Page extract
This topic provides the DDL syntax that is used to create a full MaxCompute source table, describes the parameters in the WITH clause, and provides data type mappings and FAQ.

Note A MaxCompute connector can be used to store data of a source table for streaming jobs and batch jobs.

What is MaxCompute?

MaxCompute is a fast and fully managed computing platform for large-scale data warehousing. MaxCompute can process exabytes of data. It provides solutions for storing and computing mass structured data in data warehouses and provides analytics and modeling services. For more information about MaxCompute, see What is MaxCompute?.

Prerequisites

A MaxCompute table is created. For more information about how to create a MaxCompute table, see Create tables.

Limits

Only Flink that uses Ververica Runtime (VVR) 2.0.0 or later supports full MaxCompute source table connectors.

DDL syntax

create table odps_source(
  id INT,
  user_name VARCHAR,
  content VARCHAR
) with (
  'connector' = 'odps', 
  'endpoint' = '<yourEndpoint>',
  'tunnelEndpoint' = '<yourTunnelEndpoint>',
  'project' = '<yourProjectName>',
  'tablename' = '<yourTableName>',
  'accessid' = '<yourAccessKeyId>',
  'accesskey' = '<yourAccessKeySecret>',
  'partition' = 'ds=2018****'
);
Note The parameters in the WITH clause must be all lowercase.

Parameters in the WITH clause

Parameter Description Required Remarks
connector The type of the source table. Yes Set the value to odps.
endPoint The endpoint of MaxCompute. Yes For more information, see Endpoints in different regions (Internet).
tunnelEndpoint The endpoint of MaxCompute Tunnel. No For more information, see Endpoints in different regions (Internet).

Job
Copy, word for word, the stretch of the MaxCompute source table page from "Prerequisites" through "source table connectors.". The lines after this point come from a separate source.

Source data
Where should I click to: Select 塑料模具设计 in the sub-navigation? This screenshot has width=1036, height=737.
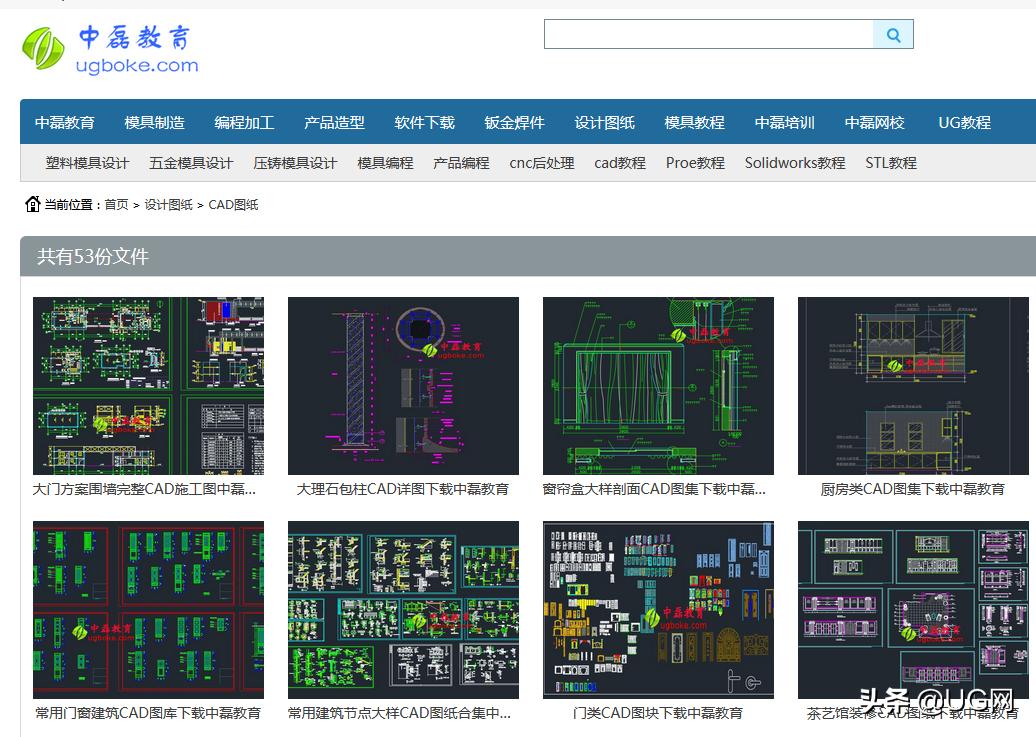click(88, 162)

Task result
Prerequisites

A MaxCompute table is created. For more information about how to create a MaxCompute table, see Create tables.

Limits

Only Flink that uses Ververica Runtime (VVR) 2.0.0 or later supports full MaxCompute source table connectors.